Le BIMAMM précise que : « ce nouveau pouvoir pourrait faire en sorte que soient
permis, à certaines conditions, des usages tels que (...) établissement
culturel (lieu de concert) dans une zone où seul l'usage habitation
unifamiliale est autorisé de plein droit ». En d'autres termes, une
municipalité peut zoner « culturelle » une simple résidence. Après l'immense
rôle qu'il a joué dans l'univers musical, le salon de musique est maintenant
légal.
Aspects positifs pour le milieu musical
Un permis accordé aux salons de musique offre
plusieurs avantages, le premier étant le simple droit d'exister. Il est vrai
que de façon indépendante, un petit nombre de salons existent déjà sans permis
(on en compterait 2000 en Amérique du Nord), mais lorsqu'on est marginalisé par
la loi, il est impossible de projeter une vision à long terme sans crainte de
voir son projet avorté. Par ce changement, le salon de musique, qu'il soit de
style classique, jazz, actuel, salon de poésie, de conte ou toutes autres
formules artistiques pouvant s'épanouir dans un tel espace, a le droit
d'exister en tant qu'entreprise, à but lucratif ou non, et de jouir de la
fiscalité réservée à ce statut.
Pour un regroupement des salons de
musique
Depuis un certain temps, des bruits courent à propos
d'un regroupement des salons de musique. En amont de ce courant, j'ai trouvé
deux personnes : Lorraine Desjardins et Oliver Esmonde-White. Installé dans une
superbe maison de Laval, le couple Desjardins-White a organisé plusieurs
concerts dans son propre salon en invitant des artistes tels que Marc-André
Hamelin, François Bourassa et Anton Kuerti. M. White est l'un des
techniciens-accordeurs les plus recherchés au Québec et sa passion pour les
pianos remonte à bien loin. Même s'il est très heureux des changements apportés
à la loi 106, il souhaite encore plus pour l'avenir des salons de musique.
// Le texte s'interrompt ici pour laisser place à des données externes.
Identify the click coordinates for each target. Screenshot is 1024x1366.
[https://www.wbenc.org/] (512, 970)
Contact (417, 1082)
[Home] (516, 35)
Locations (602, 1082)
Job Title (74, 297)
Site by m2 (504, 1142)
Lorsqu'on lui demande d'où vient cette idée de regroupement, il répond que si
l'on veut tenir un salon de musique de façon professionnelle, dépassant le
simple « hobby », il faut se regrouper pour des raisons économiques :
publicité, gestion, pouvoir d'achat, recherche de fonds, partage des frais d'un
employé, d'un site Web, etc. En parlant de la genèse du projet de regroupement,
M. White explique : « À force d'organiser des concerts dans ma maison, j'ai vu
la possibilité de le faire plus souvent et de possiblement en faire un
commerce... ne serait-ce que pour ne plus y perdre d'argent ! ». Des études ont
ensuite été faites afin d'élaborer une structure au regroupement.
Fondation-Association-Salons
Afin de répondre au besoin d'un regroupement des
salons de musique, le groupe Daniel Arbour & associés a proposé une
organisation en trois paliers : fondation, association et salons. La fondation
serait essentiellement une banque responsable de ramasser de l'argent et de le
gérer pour payer les cachets des artistes. Quant à elle, l'association
assurerait que l'argent soit distribué aux artistes, que les salons respectent
un code (respects des artistes, des auditeurs, sécurité...) et que la promotion
des concerts soit faite. Finalement, les propriétaires des salons seraient
libres et responsables de leur propre événement. Pour une rare fois dans le
milieu artistique, les fonds d'une fondation ne serviraient qu'à l'art et à ses
artisans. Ce projet suscite chez les jeunes interprètes l'espoir qu'il y ait
enfin une alternative aux traditionnels concours de musique, mais cela dépend
de la direction que choisira de prendre le regroupement...
Créer une fondation
Une fondation a besoin d'un coup de pouce pour
démarrer. Le Parti québécois a instauré ce mouvement de regroupement des salons
de musique en 2002 et le Parti libéral semble très favorable à poursuivre le
projet. Bien sûr, les fonds privés sont également nécessaires. Voilà tout à
fait le genre de projet susceptible d'intéresser des compagnies qui aiment les
arts et qui souhaitent les encourager. La fondation permettrait à une compagnie
d'afficher sa vision sociale et de bénéficier d'une bonne notoriété dans la
communauté.
Qui peut tenir un salon ?
Si l'on veut tenir un salon de musique, il faut
d'abord un espace d'accueil. Mais lorsqu'on demande à Oliver White à qui le
projet de regroupement s'adresse, il répond sans hésitation : « À tous ceux qui
aiment les arts. Plusieurs personnes aimeraient partager leur amour des arts
avec un public, mais ils ne savent pas comment le faire. » Avis à ceux qui
n'ont pas la patience d'attendre l'appel des institutions... Pour les gens qui
souhaitent prendre part au regroupement, sachez d'abord que le permis n'est
pour l'instant disponible qu'au Québec. Deux volets seraient disponibles, celui
concernant les semi-professionnels qui ne désirent pas tenir un salon à temps
plein et l'autre, pour les professionnels qui voudraient en faire un commerce.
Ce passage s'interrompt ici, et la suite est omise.